Dans ce cas, l’eau n’a pas été restituée directement mais s’est infiltrée lentement dans le sol, de manière à alimenter
progressivement les nappes phréatiques et les cours d’eau. Cela contribue à limiter les effets des sécheresses. Ce rôle de
soutien d’étiage est détenu par certains marais, lagunes, étangs, tourbières et plaines d’inondation (Agence de l’eau RMC,
2006 ; OZHM, 2012).
Ces services écologiques, comme tous les autres, ne sont pas délivrés de manière systématique par les zones humides. Ils
sont entièrement dépendants des caractéristiques du site (ex. topographie, bathymétrie, climatologie, etc.) et de l’état de
l’écosystème. Par exemple, des tourbières dégradées relâcheront dans l’atmosphère le carbone stocké, sous forme de
dioxyde de carbone, et renforceront ainsi le processus de changement climatique (Parish et al., 2008). En outre, les
relations entre les fonctions écologiques, issues de processus biophysiques, et les services rendus sont encore
relativement peu étudiées.

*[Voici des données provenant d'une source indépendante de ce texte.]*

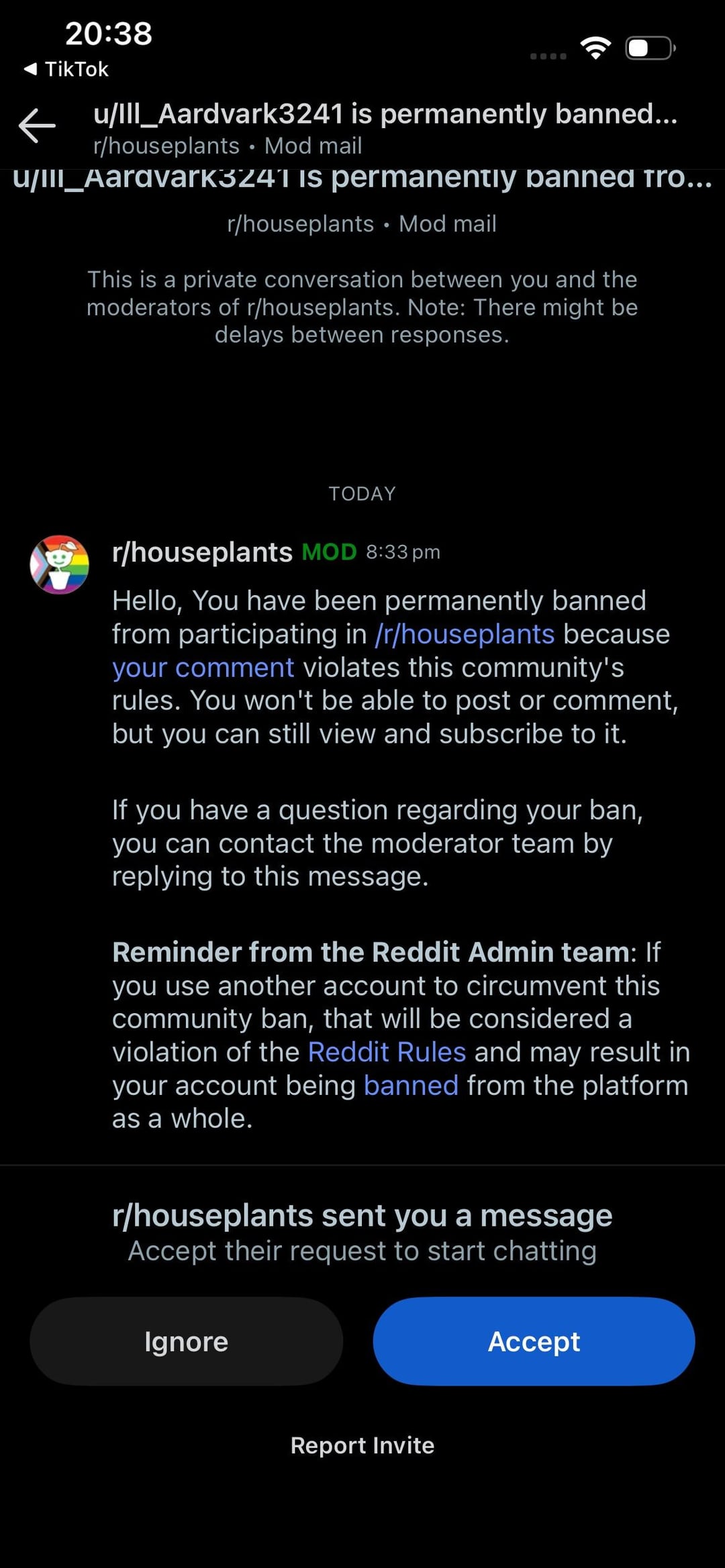Tap the header title about permanent ban

tap(385, 114)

Encourager la recherche sur le fonctionnement des écosystèmes, semble donc essentiel.
1 Les services écologiques sont définis par le Millenium Ecosystem Assessment (2005) comme les contributions des écosystèmes au bien-être humain.
2 « Les puits de carbone sont des réservoirs naturels ou artificiels dans lesquels le carbone peut être accumulé pendant un certain temps » (Pergent et al., 2012).